1.5 组织取材及处理 MRI扫描结束后，立即采用颈椎脱位法处死实验动物，将每只小鼠背侧朝上，用剪刀从背侧向颈部剪开，小心地提起皮肤，向左右前肢各开1个切口，仔细的切开皮肤并分离出BAT；一部分组织立即冷冻在液氮中，随即转移到-80℃冰箱中保存备用；一部分组织用4%多聚甲醛(PFA)在4℃固定24 h，石蜡包埋样本后续制备病理切片。

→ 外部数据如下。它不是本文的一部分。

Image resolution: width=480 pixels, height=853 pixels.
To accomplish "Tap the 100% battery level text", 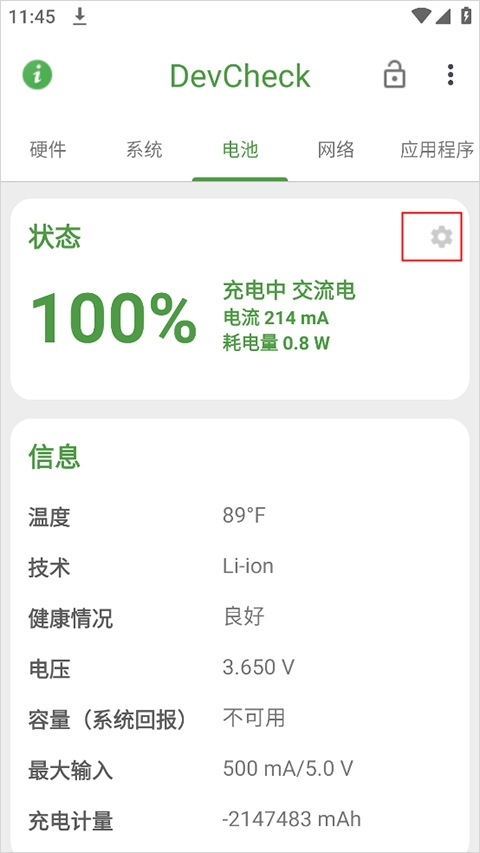I will tap(113, 318).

1.6 免疫组织化学检测大鼠BAT UCP-1蛋白的表达 从-4℃冰箱中取出切片，室温放置1 h，放入烤箱(65℃)中烤片1 h，然后进行脱蜡水化，PBS清洗3次；将切片置于已经煮沸的枸橼酸钠中高火过夜，修复抗原，PBS洗涤，使用免疫组化笔画圈防止液体外溢；滴加3%的过氧化氢避光封闭，PBS洗涤3次； 5%(v/v)山羊血清室温封闭30 min；甩掉玻片上残余的液体，滴加稀释的一抗(兔抗鼠UCP-1)孵育，4℃过夜；次日除去玻片上的一抗液体，使用PBS清洗，滴加羊抗兔IgG二抗，37℃孵育1 h；PBS洗3次，滴加辣根酶标记的工作液孵育15 min，使用PBS洗3次；弱光下进行室温DAB显色，使用显微镜来控制显色程度，纯水轻轻冲洗，用苏木素复染然后在分化液中返蓝；使用不同浓度梯度的乙醇进行脱水，然后二甲苯透明和中性树胶封片。采用Image Pro Plus6.0软件在400倍图片上随意选择5个区域测量光密度(IOD)，然后取平均值，最后对结果进行半定量分析。

1.7 统计学方法 采用GraphPad Prism 8.3软件，首先对冷刺激组(n=5)与对照组(n=5)的QSM值、R2*值和UCP-1半定量值分别进行检验以验证数据是否符合正态分布，再进行独立样本t检验。所有数据均以均数±标准差表示，以P<0.05表示差异有统计学意义。

2 结果

2.1 影像学表现 对照组与冷刺激组的FF图、QSM图、R2*图分别见图1、2，FF图中红箭头及QSM图中蓝色轮廓显示大鼠肩胛区BAT，R2*图显示BAT轮廓不如QSM图。在FF图及R2*图中，冷刺激组相对于对照组的BAT信号暗一些。在QSM伪彩图中，可以看到对照组BAT为黄色，冷刺激组BAT为青色，提示QSM值的降低，这与我们定量测量的结果一致。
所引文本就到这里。